In order to arrest the wholesale slaughter of the lobster, stringent laws have been made in Maine and Massachusetts. The fishery is prohibited during certain months, and a fine is imposed for every fish exposed for sale of less than a certain growth. Of a heap containing some eight hundred lobsters brought to the factory, not fifty were of this size; a large proportion were not eight inches long. Frequent boiling in the same water, with the slovenly appearance of the operatives, male and female, would suggest a doubt whether plain Penobscot lobster is as toothsome as is supposed. The whole process was in marked contrast with the scrupulous neatness with which similar operations are elsewhere conducted; nor was there particular scrutiny as to whether the lobsters were already dead when received from the vessels.

LOBSTER POT.

Wood, in the "New England Prospect," mentions that lobsters were so plenty and little esteemed they were seldom eaten. They were frequently, he says, of twenty pounds' weight. The Indians used lobsters to bait their hooks, and ate them when they could not get bass. I have seen an account of a lobster that weighed thirty-five pounds. Josselyn mentions that he saw one weighing twenty pounds, and that the Indians dried them for food as they did lampreys and oysters.

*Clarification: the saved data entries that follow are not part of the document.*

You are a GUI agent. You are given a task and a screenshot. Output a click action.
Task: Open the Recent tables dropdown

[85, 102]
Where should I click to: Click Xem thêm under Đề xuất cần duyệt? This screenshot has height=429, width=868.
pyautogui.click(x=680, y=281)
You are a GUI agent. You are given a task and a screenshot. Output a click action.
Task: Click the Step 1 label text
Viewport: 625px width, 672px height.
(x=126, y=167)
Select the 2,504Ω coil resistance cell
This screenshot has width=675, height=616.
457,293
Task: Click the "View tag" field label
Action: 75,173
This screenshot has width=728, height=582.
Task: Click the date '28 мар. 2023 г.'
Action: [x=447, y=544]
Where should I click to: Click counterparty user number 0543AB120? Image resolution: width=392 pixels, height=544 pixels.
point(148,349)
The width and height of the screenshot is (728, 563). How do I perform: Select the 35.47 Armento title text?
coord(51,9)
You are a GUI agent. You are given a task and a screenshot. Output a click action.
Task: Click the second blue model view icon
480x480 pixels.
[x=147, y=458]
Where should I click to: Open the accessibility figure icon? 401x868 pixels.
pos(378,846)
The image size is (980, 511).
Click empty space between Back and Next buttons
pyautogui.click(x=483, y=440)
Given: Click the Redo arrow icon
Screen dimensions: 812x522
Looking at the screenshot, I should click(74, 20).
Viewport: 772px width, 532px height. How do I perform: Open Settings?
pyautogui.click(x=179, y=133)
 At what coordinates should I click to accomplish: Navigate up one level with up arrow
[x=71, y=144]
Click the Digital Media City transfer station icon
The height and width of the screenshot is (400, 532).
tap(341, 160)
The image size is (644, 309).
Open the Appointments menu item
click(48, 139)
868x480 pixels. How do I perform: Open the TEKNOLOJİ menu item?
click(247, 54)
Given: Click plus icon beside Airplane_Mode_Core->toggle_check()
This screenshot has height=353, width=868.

The first-comers into New England waters were not more puzzled to find the ancient city of Norumbega than I to reach the fabulous Down East of the moderns. In San Francisco the name is vaguely applied to the territory east of the Mississippi, though more frequently the rest of the republic is alluded to as "The States." South of the obliterated Mason and Dixon's line, the region east of the Alleghanies and north of the Potomac is Down East, and no mistake about it. In New York you are as far as ever from this terra incognita. In Connecticut they shrug their shoulders and point you about north-north-east. Down East, say Massachusetts people, is just across our eastern border. Arrived on the Penobscot, I fancied myself there at last.

"Whither bound?" I asked of a fisherman, getting up his foresail before loosing from the wharf.